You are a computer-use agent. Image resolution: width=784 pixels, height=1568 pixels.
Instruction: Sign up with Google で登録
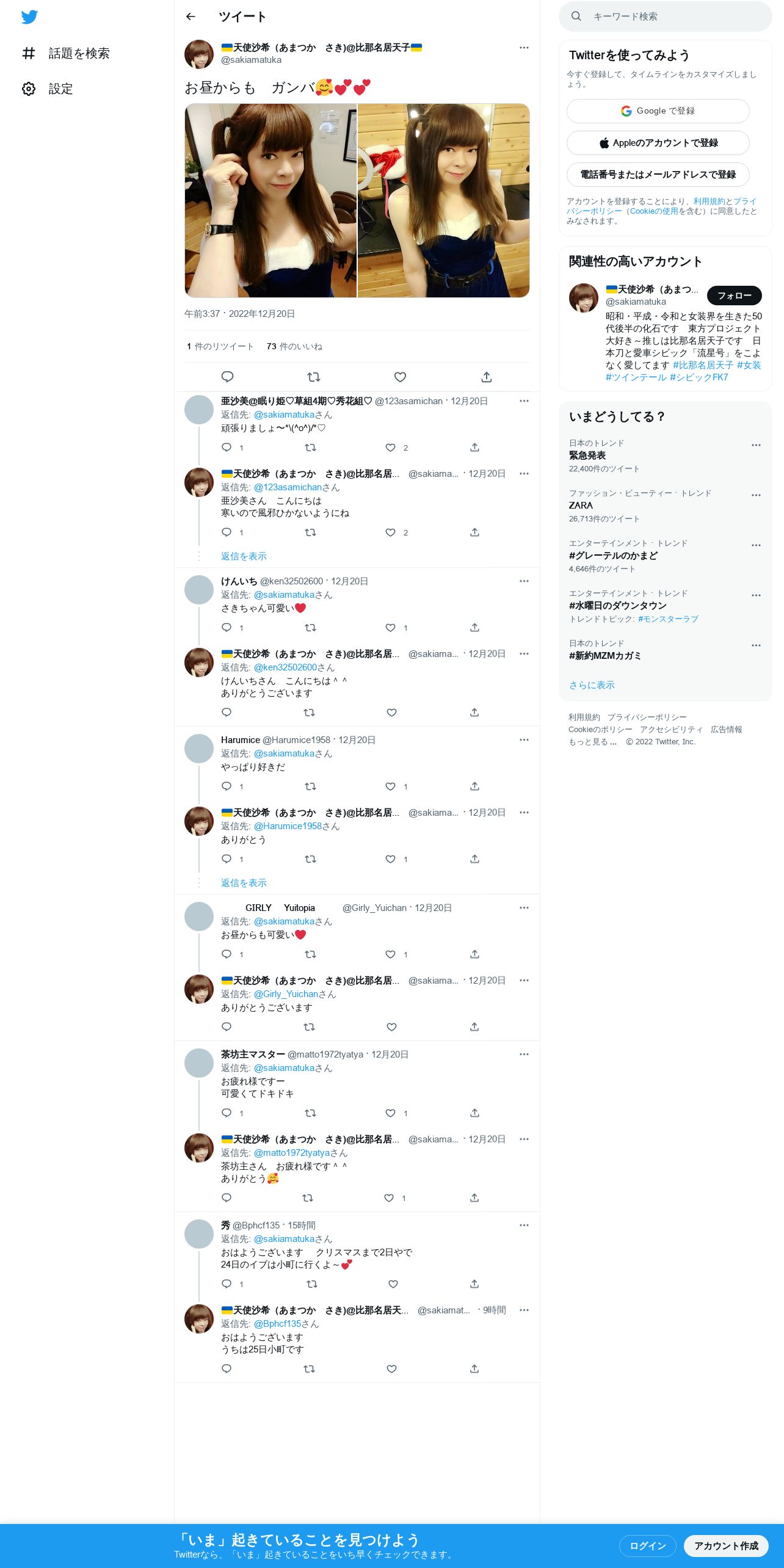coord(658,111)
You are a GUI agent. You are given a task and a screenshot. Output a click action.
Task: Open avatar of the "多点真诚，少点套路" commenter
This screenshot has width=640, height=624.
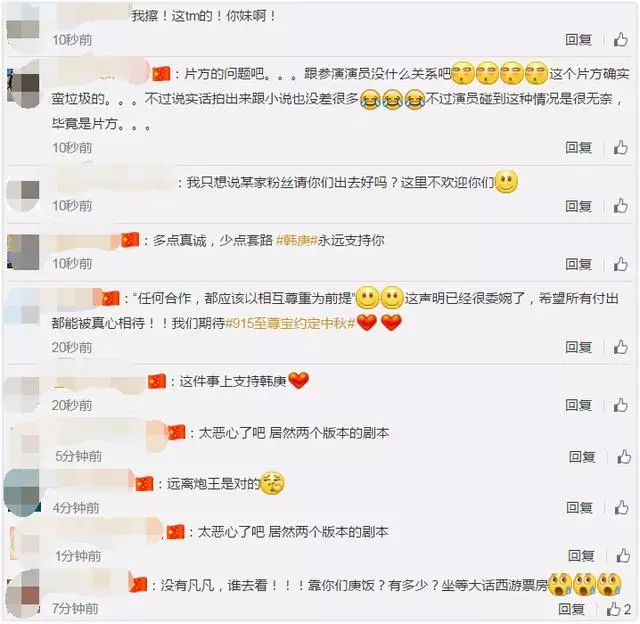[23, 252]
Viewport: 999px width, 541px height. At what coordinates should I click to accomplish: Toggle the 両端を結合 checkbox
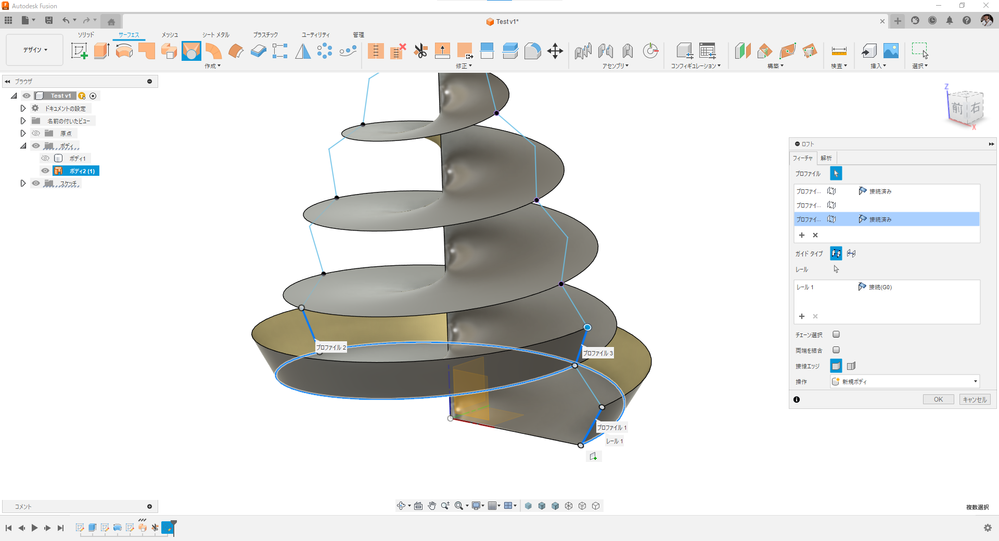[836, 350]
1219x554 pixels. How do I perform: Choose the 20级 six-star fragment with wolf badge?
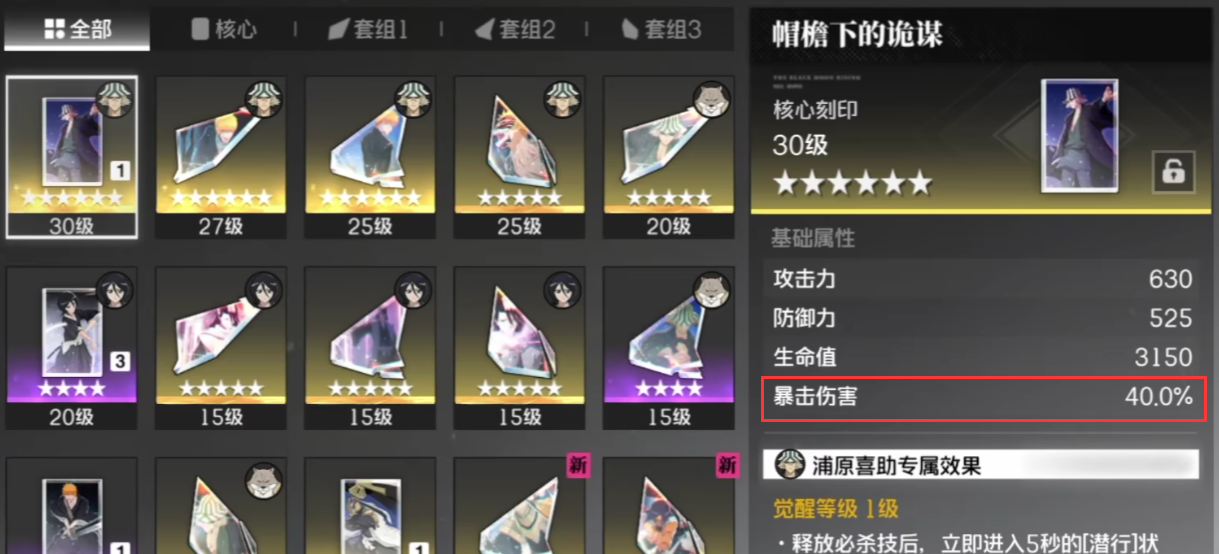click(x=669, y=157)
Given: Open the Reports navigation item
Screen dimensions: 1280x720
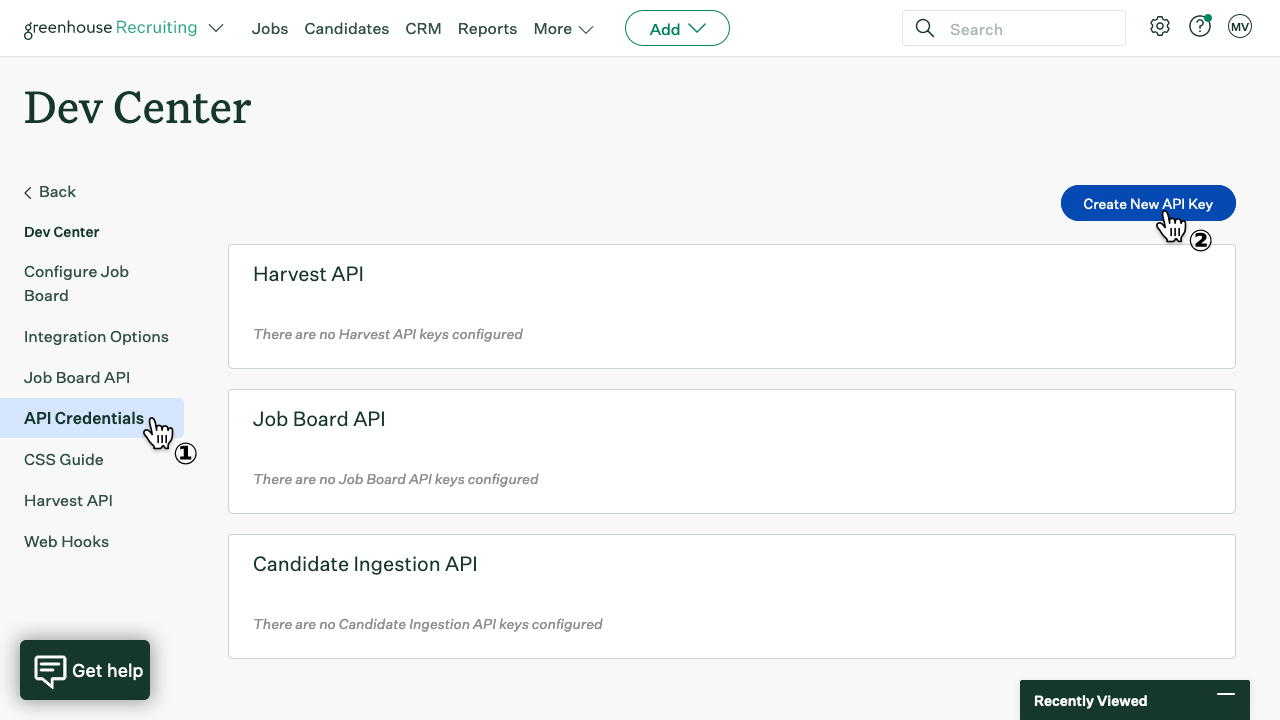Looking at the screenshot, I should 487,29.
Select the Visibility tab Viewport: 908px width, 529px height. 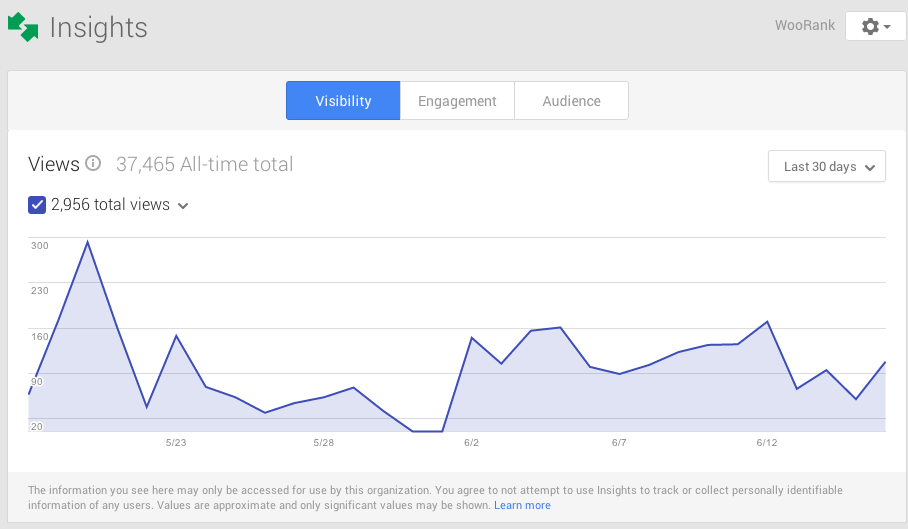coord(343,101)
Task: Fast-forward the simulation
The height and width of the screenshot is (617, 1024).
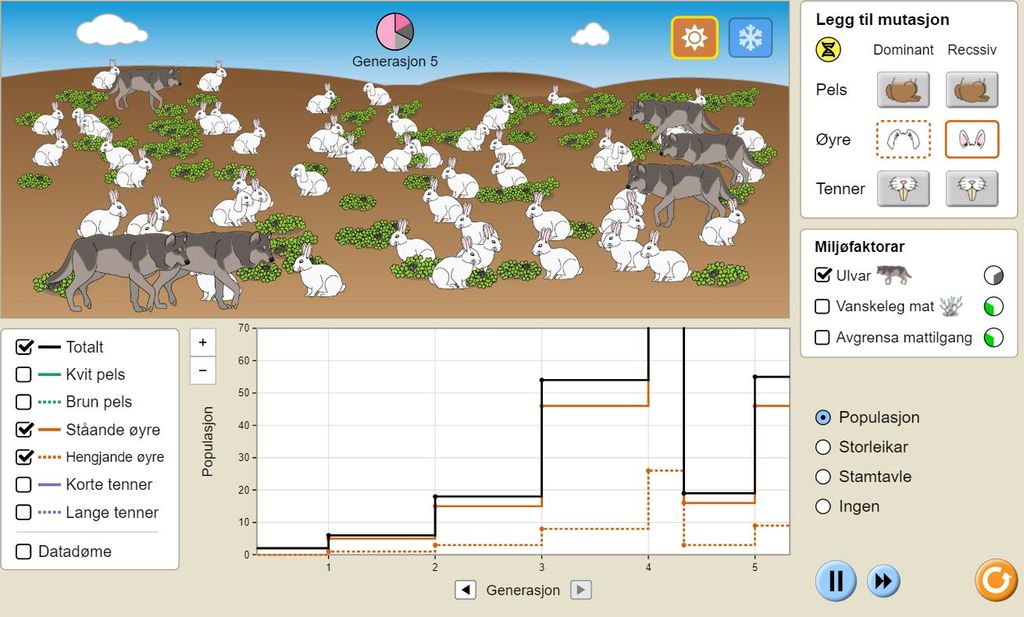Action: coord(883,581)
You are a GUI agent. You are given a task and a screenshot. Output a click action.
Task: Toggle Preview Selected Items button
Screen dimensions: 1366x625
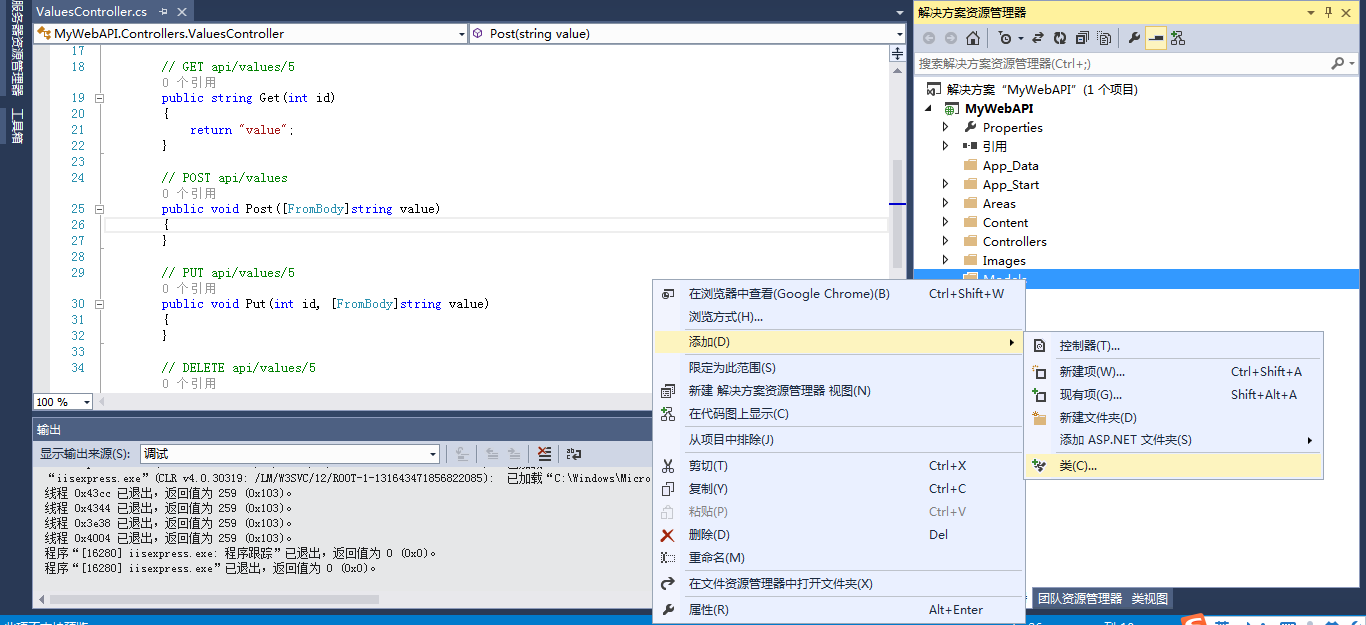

________________

WHAT YOU NEED TO DO: Excluding images, output exactly the lines from the one that holds "Task: Toggle Preview Selected Items button" through the final line of the material, both ends included.

ANSWER TO THE EXERCISE:
Task: Toggle Preview Selected Items button
Screen dimensions: 1366x625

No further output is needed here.